ALL I can say is MMMM Bacon



> Funny, a few years back I was all WD drives and then high fail rates happened


Same depends on the type of drive. We have had very good results with Seagate SAS drives  SATA not so much.


----------



## Magiobiwan (Apr 5, 2014)

I personally have had more trouble with WD than Seagate.


----------



## javaj (Apr 5, 2014)

I have switched back and forth over the years, I used to swear by seagate, then I had a couple drives that sounded like a drawer full of marbles, they ran fine, just noisy which annoyed the hell out of me using them in my pc. So I switched to WD and used those for a few years, then had a couple of falure's years back with the blue 20GB drives, just one after the other so I switched back to seagate.

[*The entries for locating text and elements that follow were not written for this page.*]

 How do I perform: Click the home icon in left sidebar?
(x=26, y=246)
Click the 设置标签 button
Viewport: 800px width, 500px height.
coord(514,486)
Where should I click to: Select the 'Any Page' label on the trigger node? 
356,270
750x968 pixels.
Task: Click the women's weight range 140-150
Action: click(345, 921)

Then decided to go with a pair of WD blacks a few years ago, I don't think either of those made it over a year before they were both paperweights.

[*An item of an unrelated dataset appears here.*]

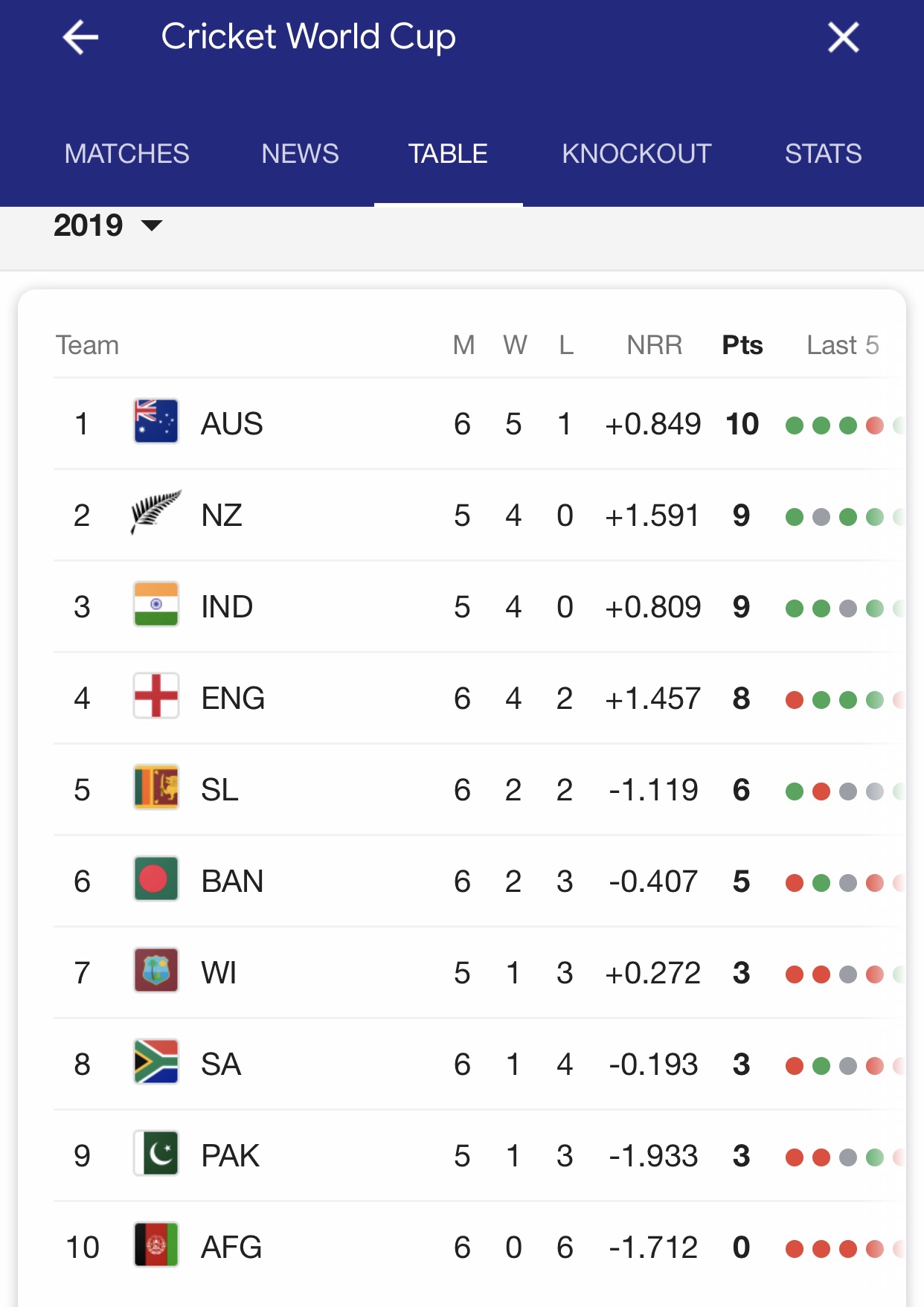Close the Cricket World Cup panel

843,37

I don't know, it all seems to be a crap shoot with WD's for me, I have had much better luck with seagate's over the years too.


----------



## iWF-Jacob (Apr 5, 2014)

I've gone back and forth between Seagate and WD for standard HDDs. For SSDs I've had fantastic luck with the Samsung Evo 840 Pro's. I've yet to have one fail or degrade!


----------



## Nick_A (Apr 7, 2014)

iWF-Jacob said:


> I've gone back and forth between Seagate and WD for standard HDDs. For SSDs I've had fantastic luck with the Samsung Evo 840 Pro's. I've yet to have one fail or degrade!


They make an Evo 840 Pro? Sounds awesome 

We use Seagate HDDs. No issues.


----------



## iWF-Jacob (Apr 7, 2014)

Nick_A said:


> They make an Evo 840 Pro? Sounds awesome
> 
> We use Seagate HDDs. No issues.


Hahaha, my bad. I combined the two lines. I really should read what I'm saying before I submit something... I _meant _either an Evo or a Pro -- both are fantastic.


----------



## OSTKCabal (Apr 9, 2014)

Never really had too many issues with my Seagate drives. Knock on wood.

Nonetheless, hard drives are very much so a hit-and-miss subject. Anything from a rough ride in shipping to higher usage than they're designed for can and will contribute.

Sent from my BNTV400 using Tapatalk


----------



## concerto49 (Apr 9, 2014)

How about a bit of background? Seagate crashed. At the time Samsung hdd were the best. Wd was ok.


Samsung sold the hdd division to Seagate. Seagate has since picked up and took over.


----------